- _EXERCISE DESCRIPTION_
Beginning at the line that contains "Expand the optional-header (console) triangle", reproduce the entries below exactly, ending with the line that contains "This screenshot has height=461, width=640.". Omit each picture.

- _GIVEN DATA_
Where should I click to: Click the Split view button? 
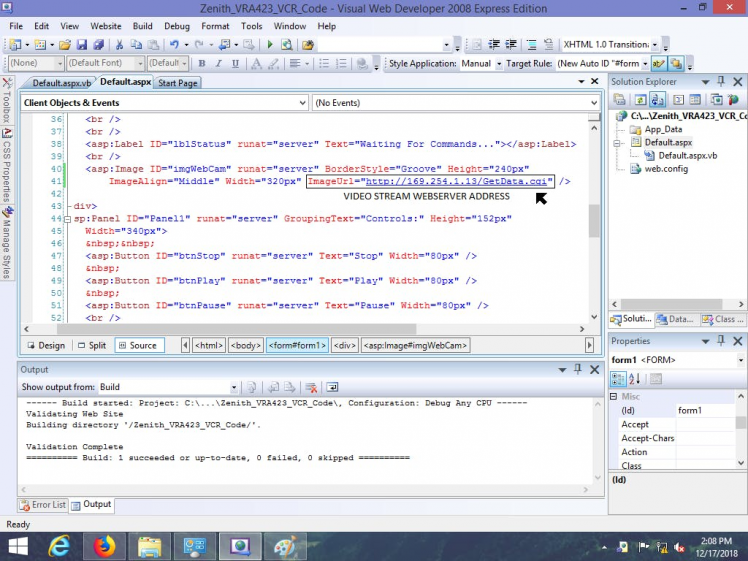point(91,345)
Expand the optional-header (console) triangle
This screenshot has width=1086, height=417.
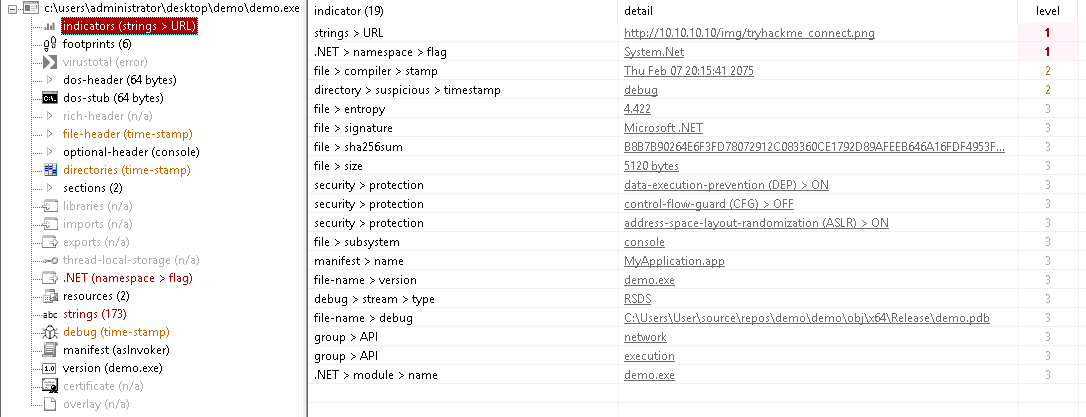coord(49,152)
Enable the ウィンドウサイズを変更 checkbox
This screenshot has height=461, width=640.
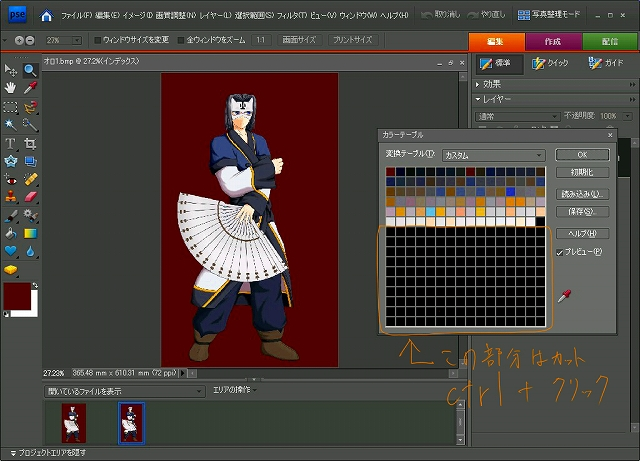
* * *
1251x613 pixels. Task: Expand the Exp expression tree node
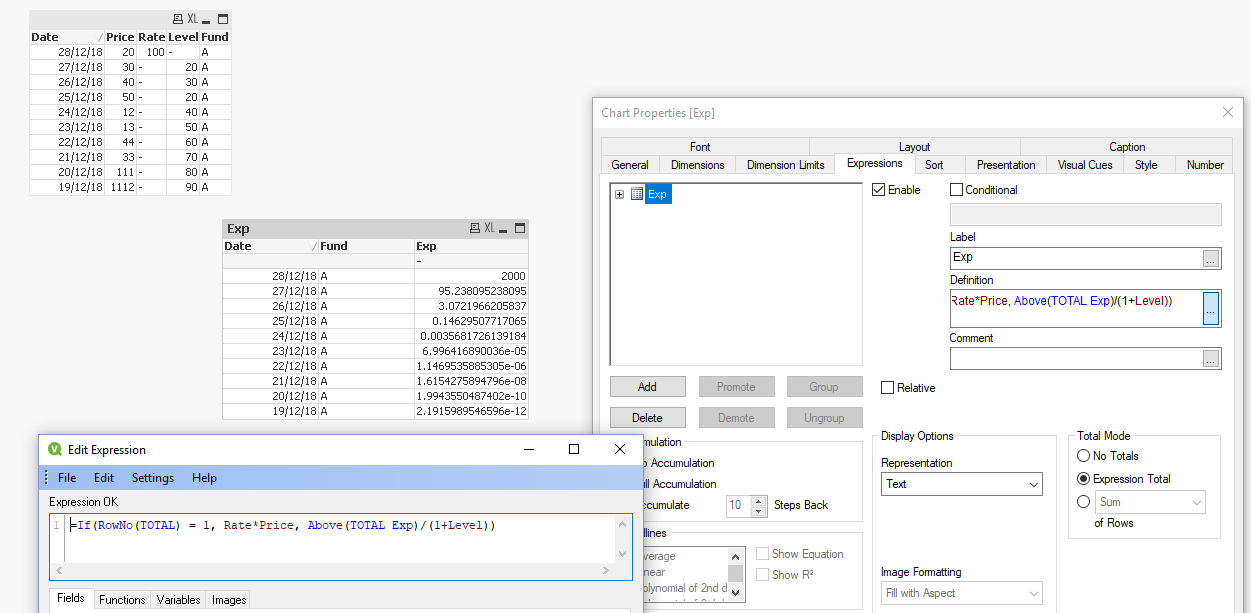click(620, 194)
...
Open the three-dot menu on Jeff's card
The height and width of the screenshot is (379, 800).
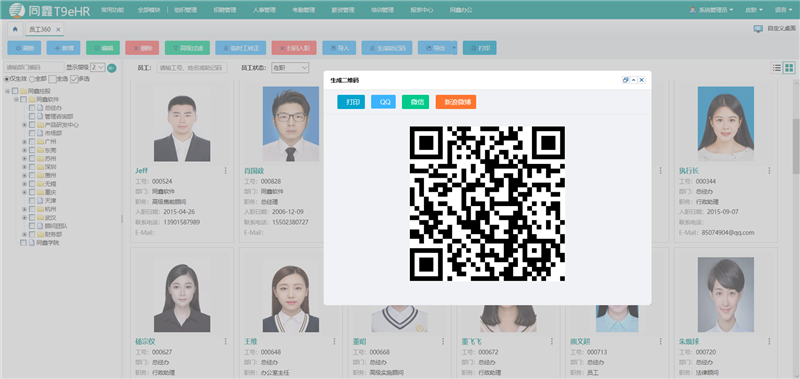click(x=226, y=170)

- _REPLY_
Expand the optional-header (console) triangle
This screenshot has width=1086, height=417.
coord(49,152)
Enable the ウィンドウサイズを変更 checkbox
This screenshot has height=461, width=640.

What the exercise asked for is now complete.